Le temps de l’incertitude : Du changement de personnel au changement organisationnel PDF

LEAN : révolution dans l’organisation du travail ou fausse bonne idée ? Management de la santé et le temps de l’incertitude : Du changement de personnel au changement organisationnel PDF la sécurité au travail. Lean manufacturing : Quelle place pour la santé et la sécurité au travail ?


Qualité de vie au travail : où en êtes-vous ? Cette page se propose de décrire succinctement quelques-uns des outils les plus fréquemment utilisés dans le management QHSE et de proposer des liens vers des pages qui traitent plus complètement de ces outils. Il s’agissait d’une méthode d’analyse de sûreté de fonctionnement, c’est-à-dire portant sur la fiabilité, la disponibilité, la  » maintenabilité  » et la sécurité du système. La méthode était développée par l’armée états-unienne.

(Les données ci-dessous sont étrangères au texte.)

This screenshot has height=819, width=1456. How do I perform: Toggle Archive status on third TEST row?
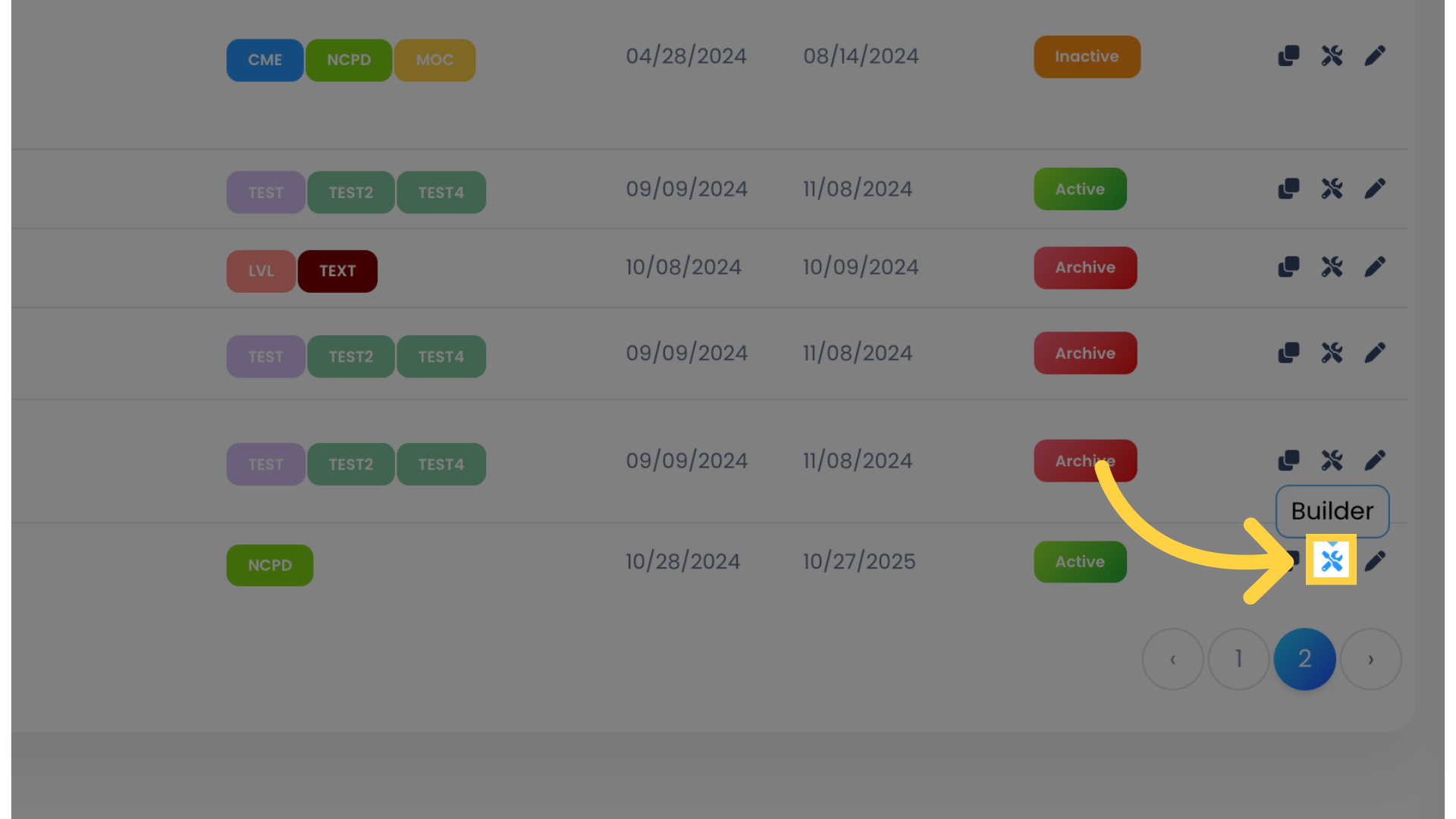pos(1085,460)
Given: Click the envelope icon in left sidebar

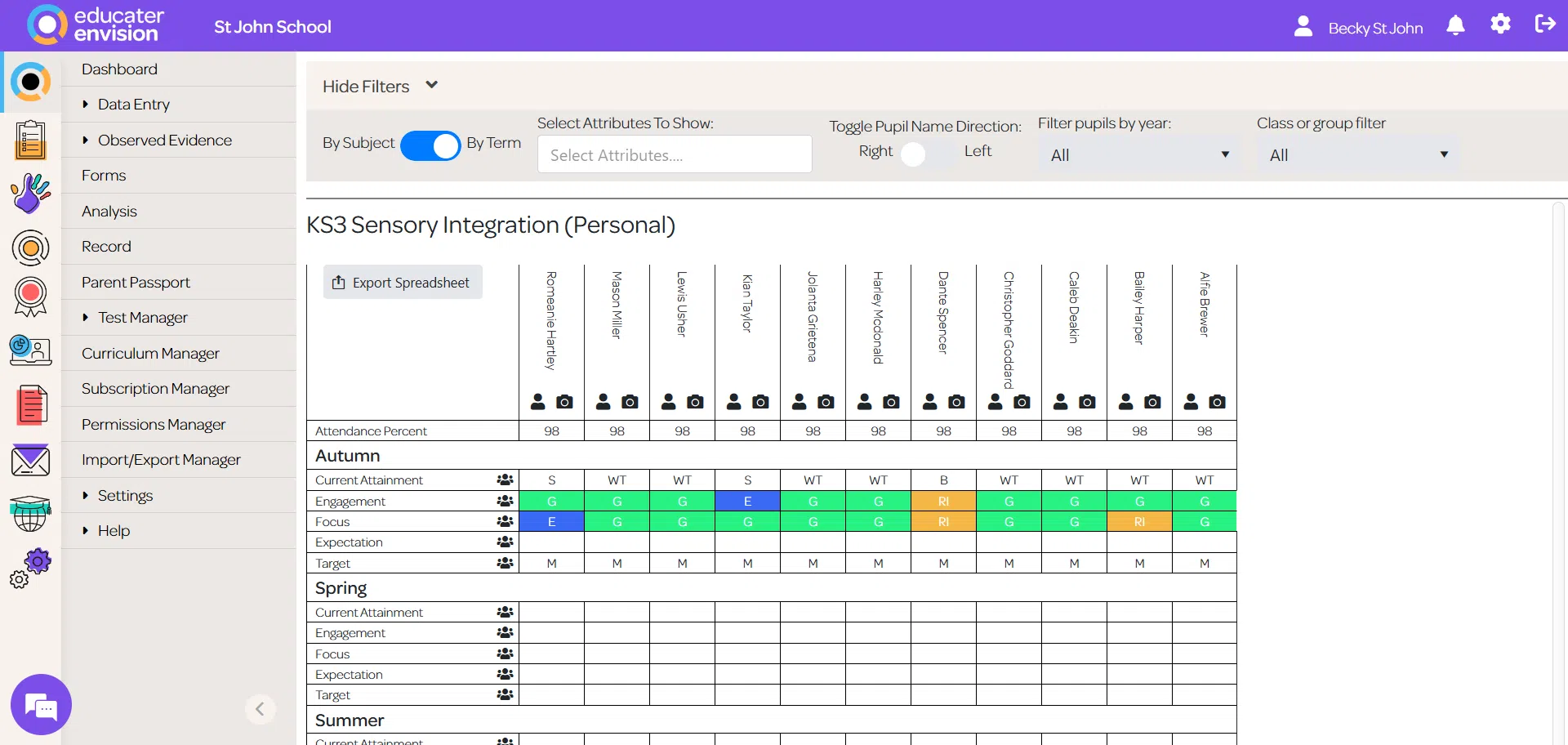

Cette méthode était rapidement et largement utilisée dans l’aérospatiale. La méthode AMDEC implique le recensement et l’évaluation systématique de tous les risques potentiels d’erreurs susceptibles de se produire à chacune des phases de réalisation d’un système. La méthode AMDEC nécessite l’intervention d’une équipe pluridisciplinaire d’experts. C’est ce dernier point qui distingue l’AMDEC des cercles de qualité. Ces experts vont déterminer les triplets Cause – Mode – Effet à partir des éléments du système. La méthode AMDEC est souvent critiquée pour ses lourdeurs et son coût.

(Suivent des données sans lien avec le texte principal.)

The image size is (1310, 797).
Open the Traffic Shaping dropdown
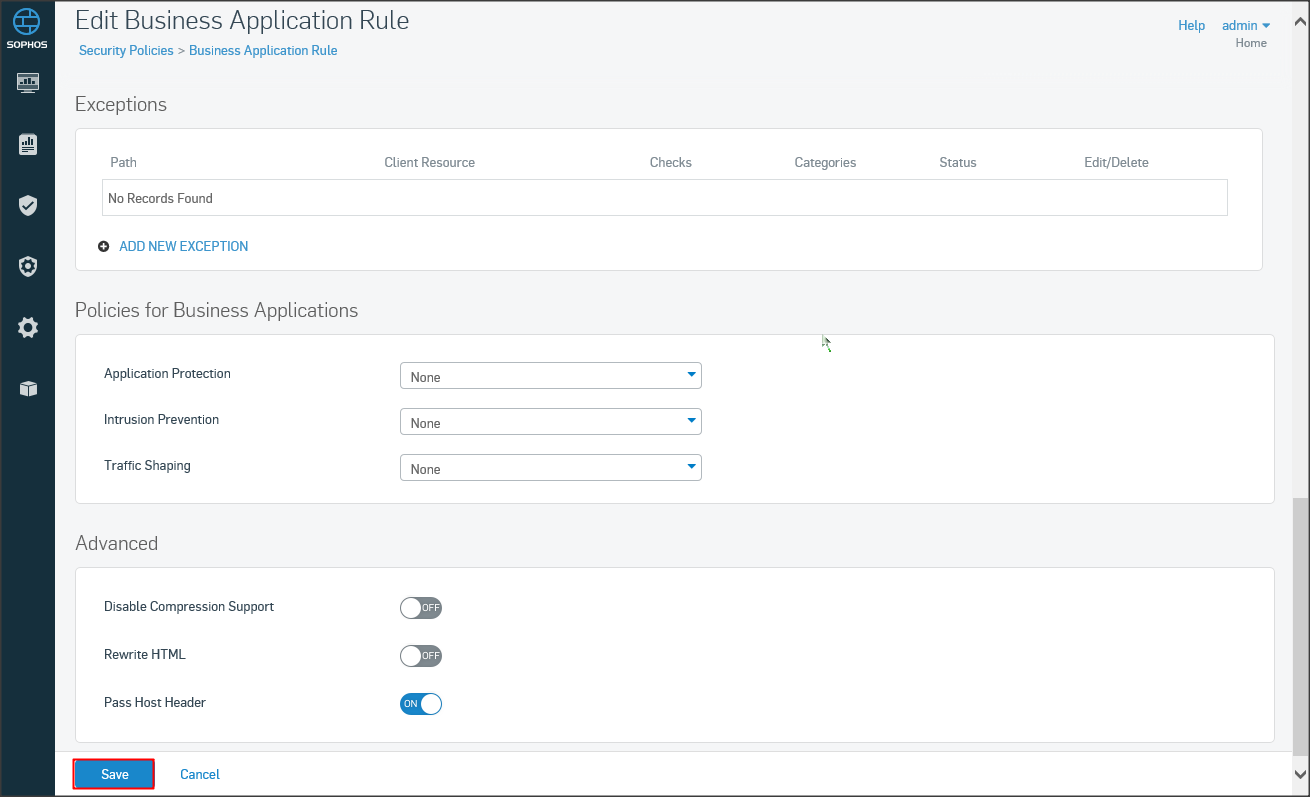550,468
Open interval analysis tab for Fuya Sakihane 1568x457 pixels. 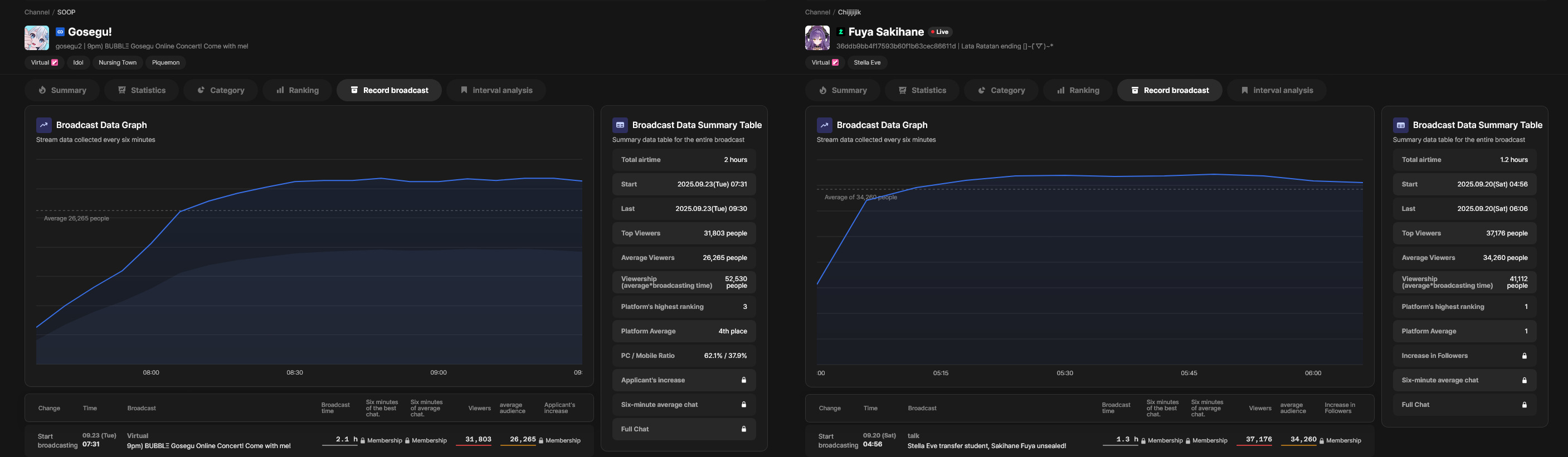(1276, 90)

Elle reste pourtant très pratique et très performante dans certaines industries à haut risque pour la raison que cette méthode oblige à travailler continuellement sur des plans de contrôle et la nature des tests nécessaires pour l’élaboration des systèmes et la sollicitation de ses fonctions. Parce que la méthode AMDEC s’applique dès la phase de conception, au cours de laquelle il est possible d’apporter des modifications à des stades précoces, elle aide à prévoir, ce qui est moins coûteux ou risqué que d’être obligé de revoir. Généralement, et en dépit de quelques limites, on admet que la méthode AMDEC permet de mettre en évidence des situations auxquelles on peut être amené, un jour, à faire face et qu’il vaut mieux d’en évaluer la gravité. Cela passe par l’évaluation des risques induits par une défaillance sur un composant et par l’identification des faiblesses du système. Unis, dans le cadre de la sûreté et de la fiabilité des armes nucléaires.

Cette méthode est très apparentée à l’AMDEC. Elle est basée sur la détermination d’un facteur de confiance valable pour chaque mode de défaillance. Le facteur de confiance est le quotient de la valeur de la marge par la valeur de l’incertitude. La valeur de la marge est la distance qui sépare le système des limites de sécurité. L’incertitude est celle de la mesure de la marge. Une installation, un équipement, un système, une arme, etc. Dès qu’un seul facteur est proche ou inférieur à 1, la fiabilité est mise en question.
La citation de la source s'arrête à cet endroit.